NPD is not new, and although Narcissistic behavior is common, a Narcissistic Personality Disorder is not. The disorder creates in the inflicted individual behaviors they can’t control.

NPD is as much defined by the impairment created by the behavior as it is the characteristics.

Here is a common list of characteristics of NPD which you can retrieve from multiple sources. This list comes from Mayo Clinic’s website:

Has an exaggerated sense of self-importance

Has a sense of entitlement and requires constant, excessive admiration

Expects to be recognized as superior even without achievements to warrant it

Exaggerates achievements and talents

Is preoccupied with fantasies about success, power, brilliance

Believes they are superior and can only associate with equally special people

Belittles or looks down on people they perceive as inferior

Expects unquestioning compliance with their expectations

Takes advantage of others to get what they want

Has an inability to empathize or recognize the needs and feelings of others

Is envious of others and believe others envy them

Behaves in an arrogant manner, coming across as conceited, boastful and pretentious

These characteristics (which all need not apply to be considered having a NPD) are not the most important aspect of the disorder. The real problem is that reality for the NPD patient is almost entirely subjectively resourced.  A person such as Donald Trump does not view the world external to himself as having objective truth.

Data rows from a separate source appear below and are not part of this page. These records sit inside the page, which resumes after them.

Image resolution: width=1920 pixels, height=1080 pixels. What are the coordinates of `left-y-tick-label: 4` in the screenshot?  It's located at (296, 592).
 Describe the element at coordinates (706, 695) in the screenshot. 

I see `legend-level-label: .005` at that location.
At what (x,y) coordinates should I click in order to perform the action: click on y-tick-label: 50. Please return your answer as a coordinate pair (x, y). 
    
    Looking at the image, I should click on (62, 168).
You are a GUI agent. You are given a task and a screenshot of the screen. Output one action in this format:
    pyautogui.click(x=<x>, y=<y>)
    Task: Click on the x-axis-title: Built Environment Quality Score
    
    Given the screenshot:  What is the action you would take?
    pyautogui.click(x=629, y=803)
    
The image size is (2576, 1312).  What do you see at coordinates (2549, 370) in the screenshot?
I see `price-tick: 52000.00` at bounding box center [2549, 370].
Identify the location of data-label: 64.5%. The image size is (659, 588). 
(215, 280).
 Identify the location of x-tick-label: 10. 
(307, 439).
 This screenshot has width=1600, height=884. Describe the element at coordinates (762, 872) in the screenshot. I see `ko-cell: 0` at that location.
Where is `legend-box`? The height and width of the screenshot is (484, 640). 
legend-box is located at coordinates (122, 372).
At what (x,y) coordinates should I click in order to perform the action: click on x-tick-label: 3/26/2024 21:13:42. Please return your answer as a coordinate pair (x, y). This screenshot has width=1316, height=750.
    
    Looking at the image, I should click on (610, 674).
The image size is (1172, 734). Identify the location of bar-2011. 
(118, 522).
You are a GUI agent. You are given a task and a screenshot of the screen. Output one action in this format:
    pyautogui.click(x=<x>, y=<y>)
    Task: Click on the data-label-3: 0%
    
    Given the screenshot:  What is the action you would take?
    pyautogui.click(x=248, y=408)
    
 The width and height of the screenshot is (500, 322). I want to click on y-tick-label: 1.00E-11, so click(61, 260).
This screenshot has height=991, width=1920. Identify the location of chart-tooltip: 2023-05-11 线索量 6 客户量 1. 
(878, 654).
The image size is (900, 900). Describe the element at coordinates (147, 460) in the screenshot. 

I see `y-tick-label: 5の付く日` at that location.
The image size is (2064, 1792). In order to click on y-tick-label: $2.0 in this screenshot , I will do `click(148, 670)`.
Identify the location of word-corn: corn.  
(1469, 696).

More telling than the countless untruths and inane actions are the many small absurdities such as denying the crowd size of his predecessor’s inauguration or saying he created the phrase prime the pump. It is the reason a person with an NPD cannot admit that they are wrong, because to do so would contradict their subjective understanding of truth.

This I believe makes Trump a far more sympathetic individual than the Progressive pundits like to describe him. However, I also believe it makes him far more dangerous and heightens the necessity to remove him from office.

Because the objective world is constantly contradicting the subjective world Donald sees as truth it is inevitable that he will become increasingly paranoid. We have already seen this evolution taking place. He will perceive conspiracies everywhere affecting him directly, instead of those he frequently observed in his past from a distance. 

As I predicted a year and a half ago, those closest to him would be targeted first. So it has been unceasingly. Worse than that is the likelihood that those wanting to keep their positions will give him no counsel. It is a tragedy that Republican lawmakers are unwilling to address the lunacy that parades before them in their desire to retain power. Such neutralizes the effectiveness of our Constitution.

There is no good outcome from his remaining in office, as someone with a NPD simply cannot accept an objective reality and therefore cannot accept his own dysfunction.

It is imperative that Congress is flipped from Republican control at the end of this year, that Mueller presents his case sooner than later, and then, perhaps, I will see Flicka rise to her feet and take another run around the track.